ENTRIES PROVIDED Start Marker
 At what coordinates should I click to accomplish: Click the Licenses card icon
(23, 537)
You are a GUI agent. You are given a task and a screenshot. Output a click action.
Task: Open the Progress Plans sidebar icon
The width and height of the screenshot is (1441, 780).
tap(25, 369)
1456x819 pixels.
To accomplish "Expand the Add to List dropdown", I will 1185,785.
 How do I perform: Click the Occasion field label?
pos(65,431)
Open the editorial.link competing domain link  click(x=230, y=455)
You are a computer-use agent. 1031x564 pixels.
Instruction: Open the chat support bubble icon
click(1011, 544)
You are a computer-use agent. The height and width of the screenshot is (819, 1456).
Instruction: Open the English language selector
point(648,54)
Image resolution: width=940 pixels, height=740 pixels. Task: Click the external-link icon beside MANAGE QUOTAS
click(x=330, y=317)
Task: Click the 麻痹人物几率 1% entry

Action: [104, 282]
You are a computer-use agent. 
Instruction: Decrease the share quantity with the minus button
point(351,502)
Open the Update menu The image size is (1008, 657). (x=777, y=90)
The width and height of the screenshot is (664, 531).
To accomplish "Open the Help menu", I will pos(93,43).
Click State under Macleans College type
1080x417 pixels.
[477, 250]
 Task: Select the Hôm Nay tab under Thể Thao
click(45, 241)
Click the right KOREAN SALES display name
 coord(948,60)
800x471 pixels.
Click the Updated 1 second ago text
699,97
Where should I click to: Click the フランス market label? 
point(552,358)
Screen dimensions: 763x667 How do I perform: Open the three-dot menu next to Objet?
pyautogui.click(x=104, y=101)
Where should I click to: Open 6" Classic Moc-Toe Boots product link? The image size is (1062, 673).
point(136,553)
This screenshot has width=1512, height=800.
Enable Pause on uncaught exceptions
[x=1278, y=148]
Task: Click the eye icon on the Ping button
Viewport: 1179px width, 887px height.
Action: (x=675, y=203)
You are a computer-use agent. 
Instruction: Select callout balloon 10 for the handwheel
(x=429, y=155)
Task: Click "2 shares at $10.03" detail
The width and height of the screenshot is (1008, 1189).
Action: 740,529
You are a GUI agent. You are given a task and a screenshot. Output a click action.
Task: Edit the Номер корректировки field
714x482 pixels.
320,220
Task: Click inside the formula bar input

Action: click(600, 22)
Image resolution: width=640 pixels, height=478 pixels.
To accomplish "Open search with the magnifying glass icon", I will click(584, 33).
ENTRIES PROVIDED End Marker
**EXERCISE PROMPT**
For this exercise, write out all of the data exactly.

**FINISHED EXERCISE**
 At what coordinates should I click to accomplish: Click the Licenses card icon
(23, 537)
You are a GUI agent. You are given a task and a screenshot. Output a click action.
Task: Open the Progress Plans sidebar icon
The width and height of the screenshot is (1441, 780).
tap(25, 369)
1456x819 pixels.
To accomplish "Expand the Add to List dropdown", I will 1185,785.
 How do I perform: Click the Occasion field label?
pos(65,431)
Open the editorial.link competing domain link  click(x=230, y=455)
You are a computer-use agent. 1031x564 pixels.
Instruction: Open the chat support bubble icon
click(1011, 544)
You are a computer-use agent. The height and width of the screenshot is (819, 1456).
Instruction: Open the English language selector
point(648,54)
Image resolution: width=940 pixels, height=740 pixels. Task: Click the external-link icon beside MANAGE QUOTAS
click(x=330, y=317)
Task: Click the 麻痹人物几率 1% entry

Action: [104, 282]
You are a computer-use agent. 
Instruction: Decrease the share quantity with the minus button
point(351,502)
Open the Update menu The image size is (1008, 657). (x=777, y=90)
The width and height of the screenshot is (664, 531).
To accomplish "Open the Help menu", I will pos(93,43).
Click State under Macleans College type
1080x417 pixels.
[477, 250]
 Task: Select the Hôm Nay tab under Thể Thao
click(45, 241)
Click the right KOREAN SALES display name
 coord(948,60)
800x471 pixels.
Click the Updated 1 second ago text
699,97
Where should I click to: Click the フランス market label? 
point(552,358)
Screen dimensions: 763x667 How do I perform: Open the three-dot menu next to Objet?
pyautogui.click(x=104, y=101)
Where should I click to: Open 6" Classic Moc-Toe Boots product link? The image size is (1062, 673).
point(136,553)
This screenshot has width=1512, height=800.
Enable Pause on uncaught exceptions
[x=1278, y=148]
Task: Click the eye icon on the Ping button
Viewport: 1179px width, 887px height.
Action: (x=675, y=203)
You are a computer-use agent. 
Instruction: Select callout balloon 10 for the handwheel
(x=429, y=155)
Task: Click "2 shares at $10.03" detail
The width and height of the screenshot is (1008, 1189).
Action: 740,529
You are a GUI agent. You are given a task and a screenshot. Output a click action.
Task: Edit the Номер корректировки field
714x482 pixels.
320,220
Task: Click inside the formula bar input

Action: click(600, 22)
Image resolution: width=640 pixels, height=478 pixels.
To accomplish "Open search with the magnifying glass icon", I will click(584, 33).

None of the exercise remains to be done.